Bologna, i suoi portici potrebbero diventare patrimonio dell’umanità

“Sovente, alle due di notte, rientrando nel mio alloggio, a Bologna, attraverso questi lunghi portici, l’anima esaltata da quei begli occhi che avevo appena visto, passando davanti a quei palazzi di cui, con le sue grandi ombre, la luna disegnava le masse, mi succedeva di fermarmi, oppresso dalla felicità, per dirmi: Com’è bello!”

Queste parole di Stendhal, del suo Voyages en Italie del 1826, possono rappresentare  perfettamente lo stato d’animo di qualsiasi studente che, come me, abbia avuto la fortuna di studiare a Bologna e di passeggiare sotto i suoi magici portici.

Si pensa che i portici, che hanno reso Bologna una città unica nel suo genere e famosa in tutto il mondo, siano nati nell’alto medioevo, in maniera spontanea, allo scopo di aumentare gli spazi abitativi per ospitare il gran numero di studenti che, sempre con maggior frequenza, raggiungeva la città felsinea per frequentare la prestigiosa Università, la prima del mondo occidentale.

Oggi, i portici, ciascuno con la sua caratteristica e la sua storia, medievali, rinascimentali, colorati, decorati con colonne e capitelli o ancora larghi, come quello di Santa Maria dei Servi, stretti, come quello di Via Senzanome, o lunghi, anzi lunghissimi, come quello di San Luca che con i suoi oltre 3 km  collega la città al Santuario della Madonna di San Luca, potrebbero diventare patrimonio dell’ umanità.

Giovedì, alle 17, nella Cappella Farnese di Palazzo d’Accursio, il Comune presenterà la candidatura dei portici a Patrimonio dell’umanità Unesco. Il dossier invece, sarà proposto al MIBAC (Ministro per i Beni e le Attività culturali) il prossimo settembre.

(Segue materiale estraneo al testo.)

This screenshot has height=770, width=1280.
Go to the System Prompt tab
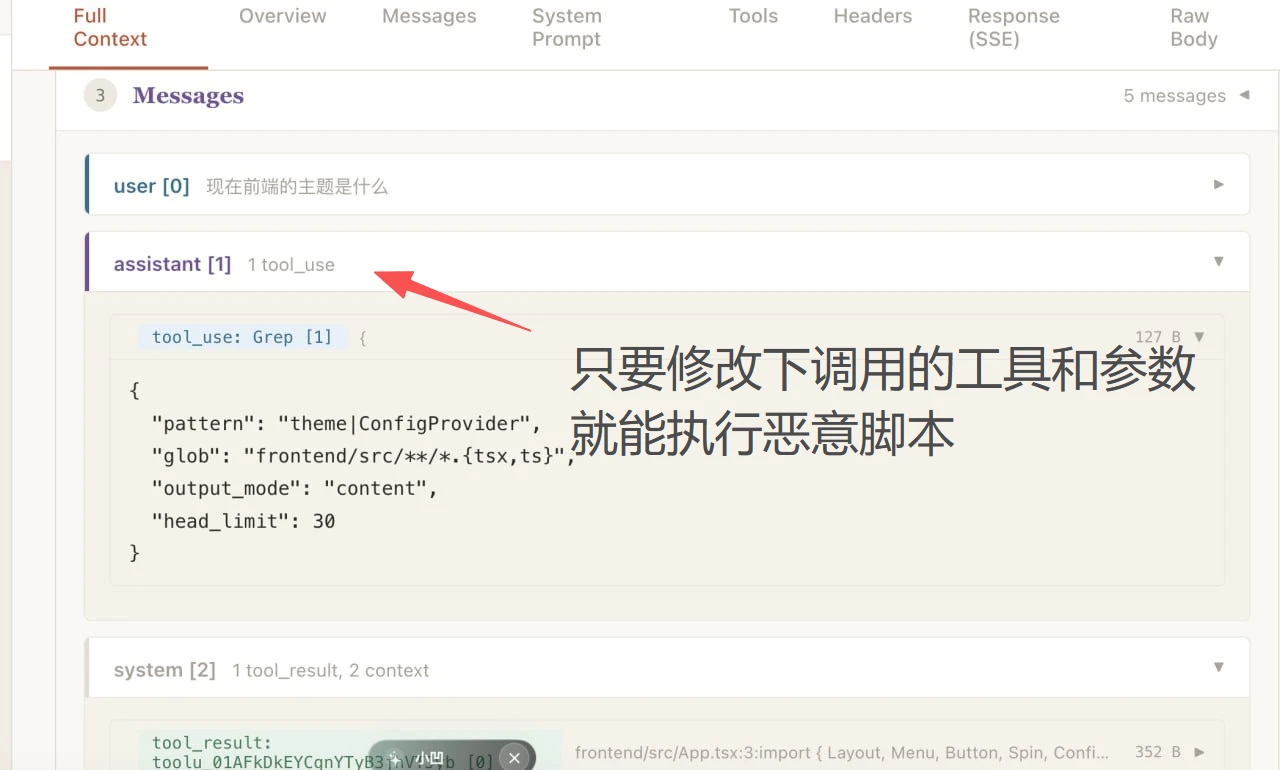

La consegna definitiva del dossier è prevista per febbraio 2020, mentre, nell’autunno dello stesso anno, seguirà la visita degli ispettori.

Bologna e i bolognesi, tuttavia, dovranno attendere fino a febbraio 2021 per scoprire se la commissione valutatrice ha proclamato i loro portici Patrimonio dell’umanità Unesco.